Koszmar reprezentanta Polski stał się faktem. Fatalna diagnoza tuż przed finałem LM
Obserwuj naTemat w Wiadomościach Google Czarny scenariusz w kwestii kontuzji środkowego Norberta Hubera stał się faktem. Środkowy bloku w środę doznał urazu w trzecim meczu finałowym PlusLigi w kędzierzyńskiej hali Azoty. Był czwarty set, ważyły się losy wyniku i całego finału w ogóle. Znakomitą walkę przerwała kontuzja Norberta Hubera, który przy stanie 19:19 upadł pod siatką i doznał urazu nogi.

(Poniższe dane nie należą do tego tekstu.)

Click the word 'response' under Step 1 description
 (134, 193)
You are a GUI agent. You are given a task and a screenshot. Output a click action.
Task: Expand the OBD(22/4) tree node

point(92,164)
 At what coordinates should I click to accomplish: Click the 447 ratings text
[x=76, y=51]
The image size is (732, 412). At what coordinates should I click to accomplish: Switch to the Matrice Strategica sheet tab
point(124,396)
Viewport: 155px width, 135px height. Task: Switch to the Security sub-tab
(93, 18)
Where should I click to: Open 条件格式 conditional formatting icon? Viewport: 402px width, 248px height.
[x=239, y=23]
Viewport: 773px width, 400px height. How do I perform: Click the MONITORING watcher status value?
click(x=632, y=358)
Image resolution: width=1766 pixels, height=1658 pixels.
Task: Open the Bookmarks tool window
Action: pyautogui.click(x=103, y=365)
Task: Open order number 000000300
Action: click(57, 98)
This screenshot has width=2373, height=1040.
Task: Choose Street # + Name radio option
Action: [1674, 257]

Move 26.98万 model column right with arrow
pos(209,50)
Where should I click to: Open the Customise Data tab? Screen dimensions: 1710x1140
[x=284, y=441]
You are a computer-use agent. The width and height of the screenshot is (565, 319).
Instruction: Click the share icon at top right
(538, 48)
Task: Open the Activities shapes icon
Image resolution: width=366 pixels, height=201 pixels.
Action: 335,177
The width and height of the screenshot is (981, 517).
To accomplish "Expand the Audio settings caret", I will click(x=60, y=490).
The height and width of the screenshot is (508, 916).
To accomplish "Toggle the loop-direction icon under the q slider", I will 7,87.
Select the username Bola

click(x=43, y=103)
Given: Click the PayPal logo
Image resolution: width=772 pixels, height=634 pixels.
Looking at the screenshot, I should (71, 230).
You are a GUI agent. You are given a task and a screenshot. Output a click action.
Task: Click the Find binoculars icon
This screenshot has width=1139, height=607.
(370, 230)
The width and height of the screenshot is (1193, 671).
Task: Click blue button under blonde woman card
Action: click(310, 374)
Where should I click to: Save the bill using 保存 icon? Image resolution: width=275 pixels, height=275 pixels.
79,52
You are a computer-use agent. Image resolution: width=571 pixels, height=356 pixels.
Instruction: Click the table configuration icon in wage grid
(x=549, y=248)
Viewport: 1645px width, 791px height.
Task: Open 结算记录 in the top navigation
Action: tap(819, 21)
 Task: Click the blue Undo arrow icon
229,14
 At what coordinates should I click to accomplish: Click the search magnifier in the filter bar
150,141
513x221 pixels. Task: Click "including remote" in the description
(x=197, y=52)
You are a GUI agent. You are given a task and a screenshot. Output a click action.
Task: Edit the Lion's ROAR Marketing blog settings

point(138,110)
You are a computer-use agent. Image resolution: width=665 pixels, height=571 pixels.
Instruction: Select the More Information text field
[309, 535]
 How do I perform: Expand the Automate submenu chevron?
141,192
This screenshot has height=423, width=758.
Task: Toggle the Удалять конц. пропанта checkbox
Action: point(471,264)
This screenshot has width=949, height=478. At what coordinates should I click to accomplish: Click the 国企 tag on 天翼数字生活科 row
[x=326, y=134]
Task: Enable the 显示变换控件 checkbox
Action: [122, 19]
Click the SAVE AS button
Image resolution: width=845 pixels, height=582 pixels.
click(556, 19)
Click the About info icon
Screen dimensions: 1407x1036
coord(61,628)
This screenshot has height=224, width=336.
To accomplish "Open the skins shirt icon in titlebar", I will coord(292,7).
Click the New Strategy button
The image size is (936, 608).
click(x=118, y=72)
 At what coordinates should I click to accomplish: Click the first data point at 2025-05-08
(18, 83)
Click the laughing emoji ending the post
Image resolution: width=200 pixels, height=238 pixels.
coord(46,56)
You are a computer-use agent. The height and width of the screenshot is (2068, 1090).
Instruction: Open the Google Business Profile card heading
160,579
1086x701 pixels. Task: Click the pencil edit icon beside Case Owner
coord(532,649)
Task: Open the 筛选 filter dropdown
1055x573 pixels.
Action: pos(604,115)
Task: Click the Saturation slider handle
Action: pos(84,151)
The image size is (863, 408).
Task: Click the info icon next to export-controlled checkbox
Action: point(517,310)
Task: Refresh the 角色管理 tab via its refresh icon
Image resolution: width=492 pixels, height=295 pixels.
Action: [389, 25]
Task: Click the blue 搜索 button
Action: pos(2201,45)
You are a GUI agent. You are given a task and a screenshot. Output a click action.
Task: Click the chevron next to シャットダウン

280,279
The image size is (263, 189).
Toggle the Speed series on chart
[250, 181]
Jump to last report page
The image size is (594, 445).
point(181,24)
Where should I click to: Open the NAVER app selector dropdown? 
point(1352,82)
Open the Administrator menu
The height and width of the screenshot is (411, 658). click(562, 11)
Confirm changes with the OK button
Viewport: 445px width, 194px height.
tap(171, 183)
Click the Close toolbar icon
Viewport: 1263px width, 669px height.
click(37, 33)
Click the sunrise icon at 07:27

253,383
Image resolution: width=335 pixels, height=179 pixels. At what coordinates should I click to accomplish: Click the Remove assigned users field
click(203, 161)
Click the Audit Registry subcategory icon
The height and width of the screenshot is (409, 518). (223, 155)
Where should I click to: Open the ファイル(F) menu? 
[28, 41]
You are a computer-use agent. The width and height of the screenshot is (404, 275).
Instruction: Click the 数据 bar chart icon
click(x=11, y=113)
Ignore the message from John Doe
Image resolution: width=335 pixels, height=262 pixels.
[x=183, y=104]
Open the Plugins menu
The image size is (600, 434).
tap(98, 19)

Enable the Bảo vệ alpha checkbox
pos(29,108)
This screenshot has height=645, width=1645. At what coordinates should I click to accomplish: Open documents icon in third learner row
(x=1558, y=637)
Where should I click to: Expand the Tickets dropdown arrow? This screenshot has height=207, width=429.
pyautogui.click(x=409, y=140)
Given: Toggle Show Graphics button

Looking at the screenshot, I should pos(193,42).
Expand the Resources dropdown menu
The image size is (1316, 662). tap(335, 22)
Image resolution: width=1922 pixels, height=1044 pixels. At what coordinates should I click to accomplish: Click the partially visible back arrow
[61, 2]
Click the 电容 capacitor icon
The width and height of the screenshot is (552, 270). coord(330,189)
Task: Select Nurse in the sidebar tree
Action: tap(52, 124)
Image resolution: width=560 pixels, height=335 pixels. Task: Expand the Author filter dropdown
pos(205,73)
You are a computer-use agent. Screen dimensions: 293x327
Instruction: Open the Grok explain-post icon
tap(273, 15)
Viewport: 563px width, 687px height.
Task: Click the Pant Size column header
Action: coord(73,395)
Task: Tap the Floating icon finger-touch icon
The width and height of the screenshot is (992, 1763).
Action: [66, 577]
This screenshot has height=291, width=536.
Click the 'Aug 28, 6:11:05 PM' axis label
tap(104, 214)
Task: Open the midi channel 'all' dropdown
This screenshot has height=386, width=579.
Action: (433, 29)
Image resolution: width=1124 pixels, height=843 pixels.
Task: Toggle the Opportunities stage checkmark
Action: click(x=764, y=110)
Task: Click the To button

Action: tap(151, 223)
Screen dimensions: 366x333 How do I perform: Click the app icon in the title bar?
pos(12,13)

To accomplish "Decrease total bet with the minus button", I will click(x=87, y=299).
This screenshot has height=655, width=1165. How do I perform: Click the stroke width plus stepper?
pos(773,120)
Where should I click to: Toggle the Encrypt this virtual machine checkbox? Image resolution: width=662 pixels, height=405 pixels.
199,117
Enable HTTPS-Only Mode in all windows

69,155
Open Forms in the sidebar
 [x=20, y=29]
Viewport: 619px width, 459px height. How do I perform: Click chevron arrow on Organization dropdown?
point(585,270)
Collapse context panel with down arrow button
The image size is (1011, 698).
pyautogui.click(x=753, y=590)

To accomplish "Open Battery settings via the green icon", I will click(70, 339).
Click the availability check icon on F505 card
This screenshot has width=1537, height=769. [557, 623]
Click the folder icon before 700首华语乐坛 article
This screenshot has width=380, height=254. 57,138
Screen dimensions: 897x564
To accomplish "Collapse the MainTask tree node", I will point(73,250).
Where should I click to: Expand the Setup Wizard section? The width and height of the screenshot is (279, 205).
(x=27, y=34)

Koledzy znieści go z boiska, a potem szybko wrócili do walki o mistrzostwo Polski (20:20).
Kolegę do szatni znieśli Michał Kozłowski i Wojciech Żaliński, ten szybko trafił na badania i czekał na decydującą diagnozę. Zrazu sprawa nie wyglądała źle: "Wstępnie jest optymistycznie, jeśli może być tak w ogóle. Zdziwiłem się trochę, że za mną nikogo nie było i nikt na mnie nie wylądował" - napisał siatkarz na Twitterze, dziękując kibicom za wsparcie i troskę po kontuzji.
W czwartek przeprowadzono rezonans magnetyczny i optymizm prysnął. "Kolejne badania i rezonans potwierdziły uraz ścięgna Achillesa. Niestety z powodu kontuzji środkowy naszego zespołu nie zagra już w tym sezonie. Norberta Hubera czeka zabieg chirurgiczny, a następnie dłuższa rehabilitacja" - głosi oficjalny komunikat klubu. Dla Grupy Azoty ZAKSA to potężny cios, bo w kluczowym momencie sezonu zespół stracił kluczowego zawodnika.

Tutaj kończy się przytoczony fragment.